Pendant ce temps, les gangs, bien organisés et lourdement armés, agissent en toute impunité. Leur pouvoir semble même surpasser celui de l’État, qui peine à mobiliser des forces de sécurité efficaces.
Les interventions internationales, souvent présentées comme une solution, n’ont jusqu’ici apporté que des résultats mitigés, voire contre-productifs, alimentant parfois le ressentiment de la population.
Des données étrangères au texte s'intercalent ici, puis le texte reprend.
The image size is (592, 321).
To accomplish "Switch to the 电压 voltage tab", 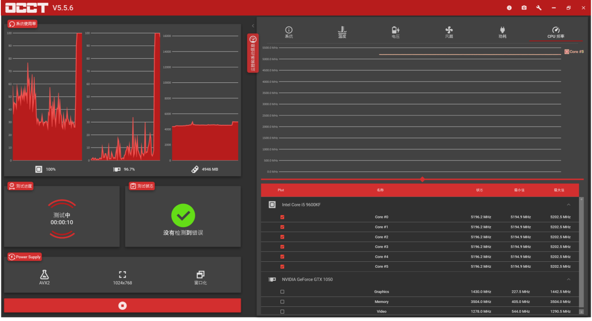I will (x=395, y=32).
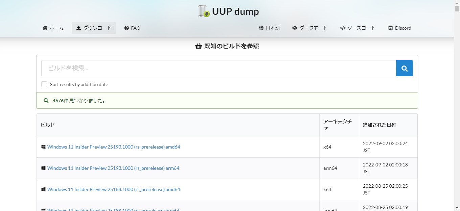This screenshot has width=460, height=211.
Task: Click Windows logo beside 25193.1000 arm64 build
Action: 43,168
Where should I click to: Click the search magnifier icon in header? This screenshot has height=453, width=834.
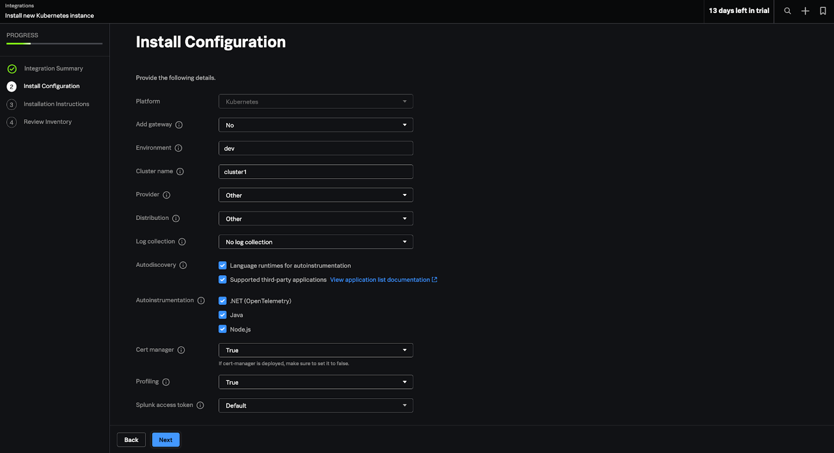pos(787,11)
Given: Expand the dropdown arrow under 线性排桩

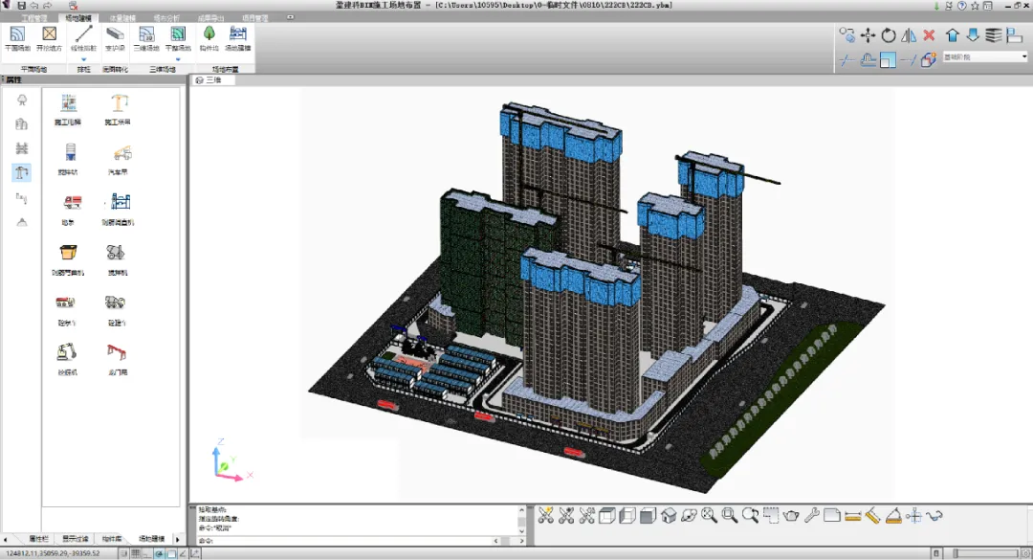Looking at the screenshot, I should [84, 59].
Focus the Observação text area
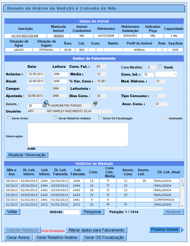Screen dimensions: 190x246 point(78,135)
Emmanuel Vertilaire a raison de dire que « là où il y a division, les conflits augmentent ». Mais cette division, c’est aussi celle du CPT lui-même, incapable de s’unir autour d’une stratégie commune pour sauver le pays.
Les déclarations publiques, aussi bien intentionnées soient-elles, ne suffisent pas à masquer l’absence de leadership et de vision.
En tant que membre du CPT, Vertilaire ne peut se contenter de dénoncer l’inaction de ses pairs. Il doit aussi assumer sa part de responsabilité et œuvrer concrètement pour surmonter les divisions internes. Sinon, ses appels à l’action ne seront perçus que comme une tentative de se dédouaner de l’échec collectif de l’institution qu’il représente.
Emmanuel Vertilaire a le mérite de mettre des mots sur la souffrance du peuple haïtien. Mais dans un pays où les discours ont trop souvent servi à masquer l’inaction, ses paroles risquent de rester lettre morte.
Le CPT, et plus largement la classe politique haïtienne, doivent assumer leurs responsabilités. Sinon, ils risquent de passer à l’histoire non pas comme les sauveurs de la nation, mais comme ceux qui l’ont laissé sombrer.
En attendant, les Haïtiens continuent de payer le prix de cette impuissance. Et chaque jour qui passe, l’espoir s’amenuise un peu plus.